Le meilleur pour la fin
je cite toujours : "les six académies recommandent la création auprès du Président du Conseil supérieur de l’audiovisuel d’un « Haut comité de la science et de la technologie ». La mission de ce Haut comité serait d’attirer l’attention du Président du CSA sur la médiatisation de travaux scientifiques remettant en cause des savoirs partagés par la très grande majorité de la communauté scientifique internationale sans que les responsables de chaînes de télévision ou de radios se soient auparavant assurés de leur validité [...]" et je traduis en français de tous les jours : les six académies recommandent l'établissement de la censure sur les informations scientifiques. Il ne serait plus possible de faire état de résultats qui ne seraient pas "partagés par la très grande majorité". Et ce seraient aux *responsables de chaînes de télévision ou de radio* de décider si un travail déjà publié par des revues internationales est valide ou pas ! Et pourquoi pas un ministère de l'information ? Les croulants des académies se croient encore sous De Gaulle ?
ARRRGH !
Mes conclusions
Cet avis des académies se place exactement sur le même plan médiatique qu'il voudrait reprocher à l'équipe du Dr Séralini. Il s'agit de la réaction orchestrée de tout un camp (qui défend quoi, au juste ?) pour discréditer les dires de l'autre camp. Mon "avis" personnel est que la publication de cet "avis des six académies" aura malheureusement un effet négatif sur l'influence que peuvent avoir ces institutions. Les français ne sont pas des imbéciles.
Pour terminer, j'assène le coup de pied de l'âne. Les membres de ces académies sont - pour ce que j'en connais - élus par cooptation. Quel meilleur moyen connaissez-vous pour se retrouver "entre-soi" ? Les académies sont donc par nature des structures conservatrices, sous la "protection" des autorités, donc pas vraiment indépendantes quand on voit ce que le lobbying peut faire auprès de nos élus :(( D'ailleurs je m'interroge sur qui a écrit le texte de cet "Avis des académies nationales". Journalistes, faites votre boulot, puisque vous êtes mis en cause !
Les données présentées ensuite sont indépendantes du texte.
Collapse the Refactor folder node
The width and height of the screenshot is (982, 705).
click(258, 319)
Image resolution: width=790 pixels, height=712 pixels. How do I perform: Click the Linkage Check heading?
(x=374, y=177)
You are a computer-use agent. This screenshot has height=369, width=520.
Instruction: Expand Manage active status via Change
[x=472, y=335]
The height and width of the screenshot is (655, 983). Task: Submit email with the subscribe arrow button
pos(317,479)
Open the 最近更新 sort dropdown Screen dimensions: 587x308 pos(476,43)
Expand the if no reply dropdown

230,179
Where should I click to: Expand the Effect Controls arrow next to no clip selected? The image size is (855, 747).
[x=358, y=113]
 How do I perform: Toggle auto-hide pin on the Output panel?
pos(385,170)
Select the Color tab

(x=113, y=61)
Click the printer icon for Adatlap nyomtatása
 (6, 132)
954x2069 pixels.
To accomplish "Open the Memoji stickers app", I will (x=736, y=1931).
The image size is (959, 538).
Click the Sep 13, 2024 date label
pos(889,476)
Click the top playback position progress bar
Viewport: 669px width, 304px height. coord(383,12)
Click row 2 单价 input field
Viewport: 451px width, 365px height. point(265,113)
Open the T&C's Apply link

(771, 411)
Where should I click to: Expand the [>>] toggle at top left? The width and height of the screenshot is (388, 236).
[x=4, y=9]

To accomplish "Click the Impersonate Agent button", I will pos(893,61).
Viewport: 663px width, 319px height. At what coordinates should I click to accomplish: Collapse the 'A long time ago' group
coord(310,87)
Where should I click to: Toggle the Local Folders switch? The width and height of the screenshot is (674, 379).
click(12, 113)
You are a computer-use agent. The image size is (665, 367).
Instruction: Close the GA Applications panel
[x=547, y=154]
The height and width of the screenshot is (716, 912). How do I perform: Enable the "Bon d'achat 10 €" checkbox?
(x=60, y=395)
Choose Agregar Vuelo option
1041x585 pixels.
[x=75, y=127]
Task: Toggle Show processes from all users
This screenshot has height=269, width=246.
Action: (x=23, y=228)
(NB j'ai supprimé la majuscule de académie; une majuscule ça se mérite).
PS : mon CV (cf. "Qui suis-je" en haut de cette page) atteste de ma légitimité à m'exprimer sur ce genre de question (36 ans de recherches en biologie au compteur). Notez que je ne suis PAS un "anti-OGM", je suis un scientifique qui réfléchit de façon vraiment indépendante.
Ajouté le 12/12/2018 : un lien vers un article du journal Le Monde qui revient sur "l'affaire Séralini". Je ne suis pas en accord complet avec le parti pris par l'auteur (Sylvestre Huet) mais je pense qu'il est juste de connaître son avis, exposé bien longuement mais pas sans intérêt. Il lui manque cependant une réflexion globale quant aux effets possibles sur la biodiversité de l'usage des OGM. Lire l'article : OGM-poisons ? La vraie fin de l’affaire Séralini (*)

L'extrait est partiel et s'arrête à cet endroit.